The purpose of checking shrinker->registered here is to stop running
shrinker after calling shrinker_free(), which can prevent the following
situations from happening:
CPU 0 CPU 1
shrinker_try_get()
shrinker_try_get()
shrinker_put()
shrinker_try_get()
shrinker_put()
I don't see any race here? What is wrong with having multiple active
users at once?
Maybe I'm overthinking. What I think is that if there are multiple users
at once, it may cause the above-mentioned livelock, which will cause
shrinker_free() to wait for a long time. But this probability should be
very low.
This should use a completion, then it is always safe under
rcu_read_lock(). This also gets rid of the shrinker_lock spin lock,
which only exists because we can't take a blocking lock under
rcu_read_lock(). i.e:
void shrinker_put(struct shrinker *shrinker)
{
if (refcount_dec_and_test(&shrinker->refcount))
complete(&shrinker->done);
}
void shrinker_free()
{
.....
refcount_dec(&shrinker->refcount);
I guess what you mean is shrinker_put(), because here may be the last
refcount.
Yes, I did.
wait_for_completion(&shrinker->done);
/*
* lookups on the shrinker will now all fail as refcount has
* fallen to zero.
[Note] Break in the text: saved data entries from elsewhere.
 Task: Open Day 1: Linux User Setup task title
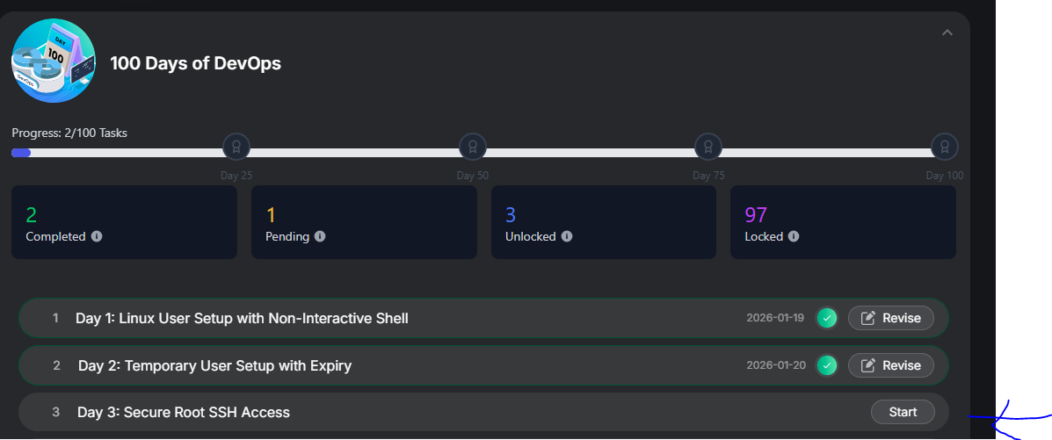pos(242,318)
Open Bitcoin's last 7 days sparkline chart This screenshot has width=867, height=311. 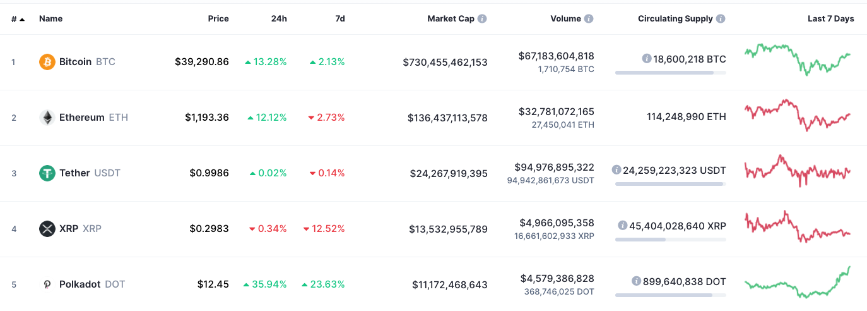pos(798,60)
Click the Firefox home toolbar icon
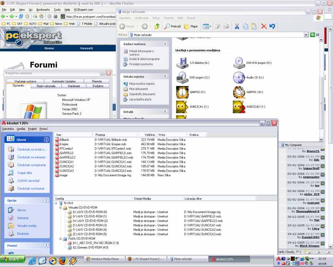Screen dimensions: 333x267 tap(41, 16)
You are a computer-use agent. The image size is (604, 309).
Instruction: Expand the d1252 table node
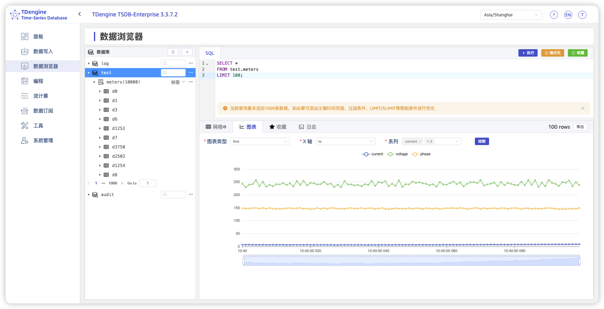100,128
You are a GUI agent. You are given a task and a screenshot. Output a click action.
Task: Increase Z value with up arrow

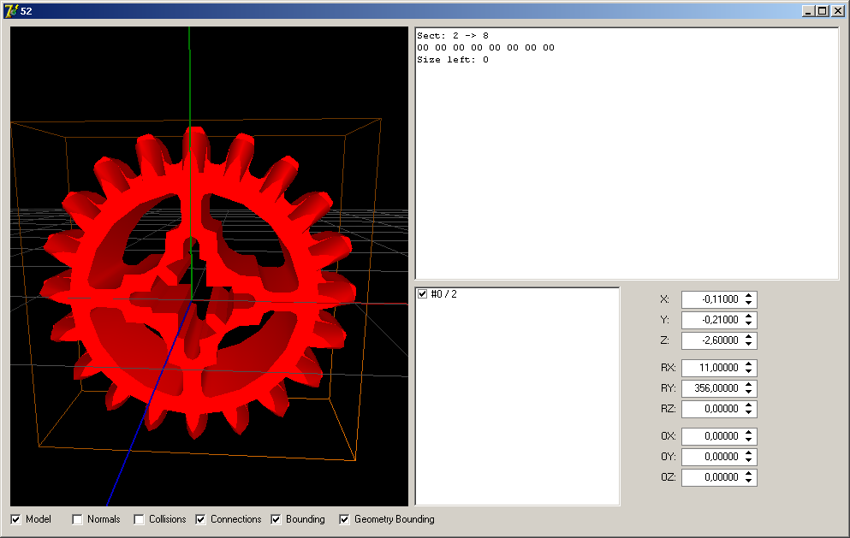pos(749,337)
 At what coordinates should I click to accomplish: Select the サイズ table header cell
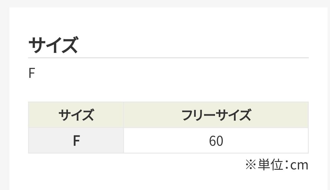[x=76, y=115]
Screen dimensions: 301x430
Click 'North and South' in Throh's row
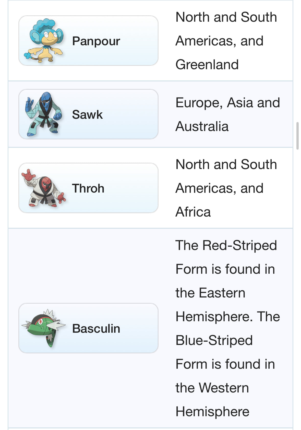click(226, 164)
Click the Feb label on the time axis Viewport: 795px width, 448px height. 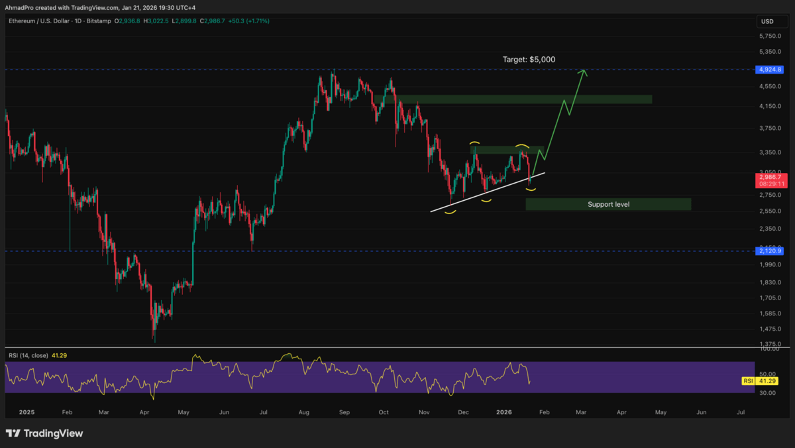pyautogui.click(x=66, y=412)
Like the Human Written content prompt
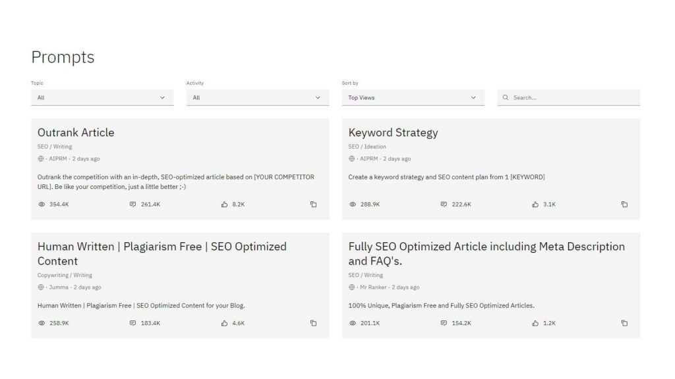 click(224, 323)
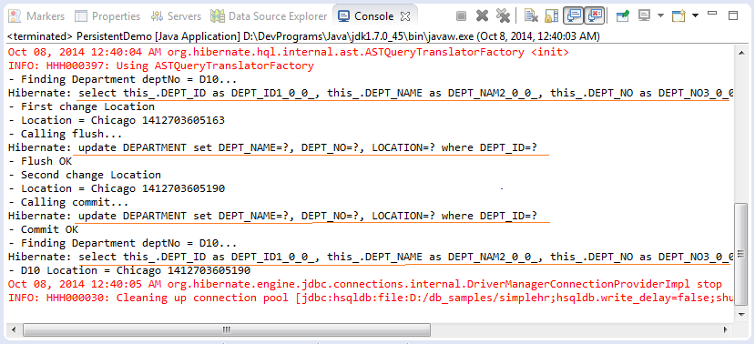Expand the Open Console dropdown arrow
The height and width of the screenshot is (344, 755).
[x=695, y=15]
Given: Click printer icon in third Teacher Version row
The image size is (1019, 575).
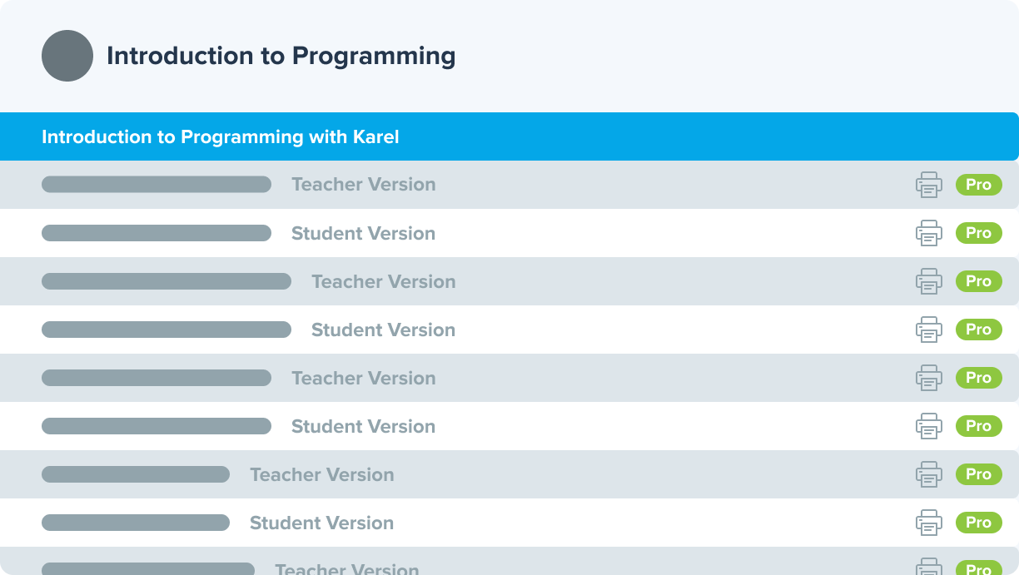Looking at the screenshot, I should click(x=929, y=378).

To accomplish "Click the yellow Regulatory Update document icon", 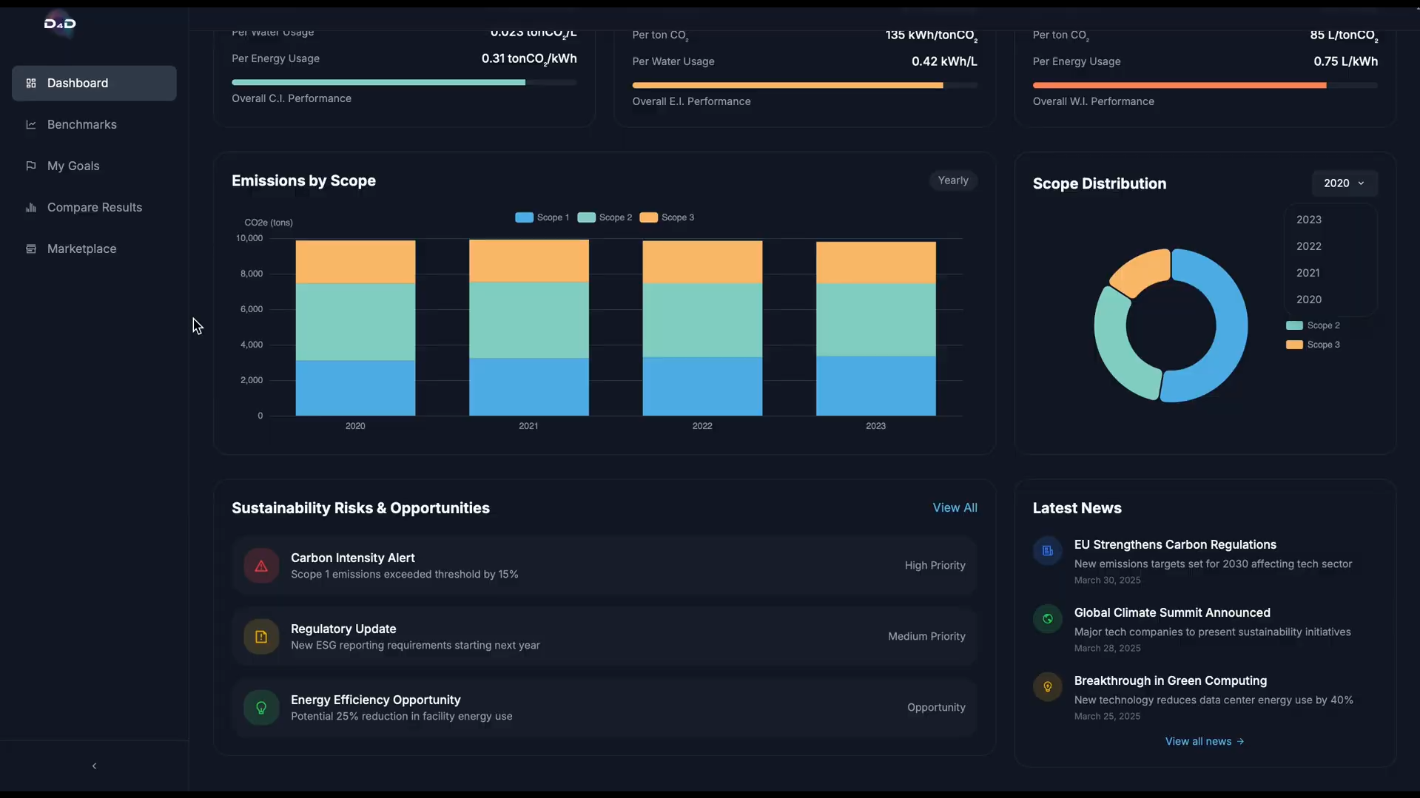I will tap(261, 637).
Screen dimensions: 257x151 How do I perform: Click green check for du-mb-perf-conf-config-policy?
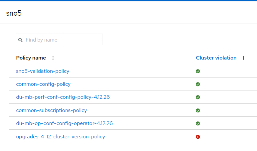click(x=198, y=97)
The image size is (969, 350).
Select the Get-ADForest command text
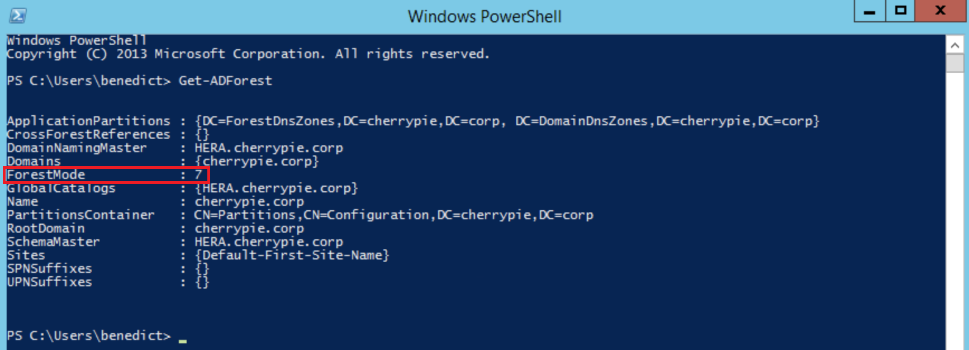pyautogui.click(x=225, y=81)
We can now remove it from the lists and
* free it.
*/
down_write(shrinker_rwsem);
list_del_rcu(&shrinker->list);
up_write(&shrinker_rwsem);
call_rcu(shrinker->rcu_head, shrinker_free_rcu_cb);
}
....
@@ -686,11 +711,14 @@ EXPORT_SYMBOL(shrinker_free_non_registered);
void shrinker_register(struct shrinker *shrinker)
{
- down_write(&shrinker_rwsem);
- list_add_tail(&shrinker->list, &shrinker_list);
- shrinker->flags |= SHRINKER_REGISTERED;
+ refcount_set(&shrinker->refcount, 1);
+
+ spin_lock(&shrinker_lock);
+ list_add_tail_rcu(&shrinker->list, &shrinker_list);
+ spin_unlock(&shrinker_lock);
+
shrinker_debugfs_add(shrinker);
- up_write(&shrinker_rwsem);
+ WRITE_ONCE(shrinker->registered, true);
}
EXPORT_SYMBOL(shrinker_register);
This just looks wrong - you are trying to use WRITE_ONCE() as a
release barrier to indicate that the shrinker is now set up fully.
That's not necessary - the refcount is an atomic and along with the
rcu locks they should provides all the barriers we need. i.e.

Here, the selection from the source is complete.